I am intending to stick to the current logic for the "willing target" mechanic. That's the function I prefer.

cfalcon wrote:

If the goal is to prevent the bad guy from teleporting you without first shoving your body into an extradimensional kidnapping sack, then have rules to that effect. Spell out specifically what happens when. If the player has to actively say "willing for this, not for that", then you end up with goofy situations like "communicating with an unconscious person via prearranged code" and "intimidating unconscious person with scary spell names" and other nonsense.

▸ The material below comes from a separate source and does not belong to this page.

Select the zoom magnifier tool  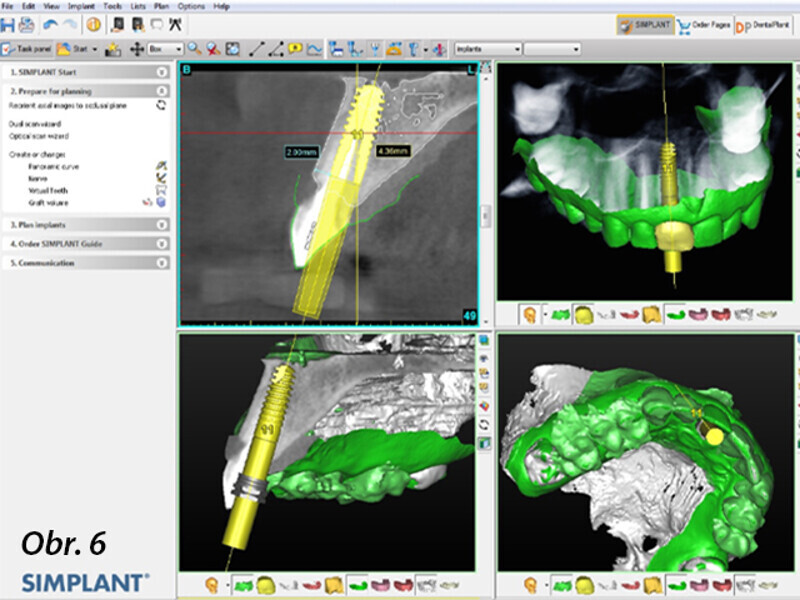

I do not want to prevent a bad guy from teleporting away with an unconscious person. I agree that making decisions about whether or not you are willing or whether or not you would like to make a save while unconscious would lead to weird situations (and is just weird in general in my opinion). That's why I suggested using the harmless keyword to differentiate between spells an unconscious person will save against and those they will not.

I'm fine with the current rules, with unconscious creatures counting as willing for the purposes of spells and other effects. I feel like people should be able to teleport with an unconscious body without issue. I want the rules to support that. The specific wording about unconcious creatures always being considered willing is unfortunate and should be changed, even just to specify that it means for the purposes of spells and effects that require a willing target.

As for the save issue, I'd say just give usually positive spells the "harmless" tag and say unconscious characters automatically fail their save against harmless spells and attempt a save against non-harmless ones. Any other option will I think have too many odd edge cases (unconscious allies saving against healing or unconscious enemies automatically failing saves against poison based spells, for example).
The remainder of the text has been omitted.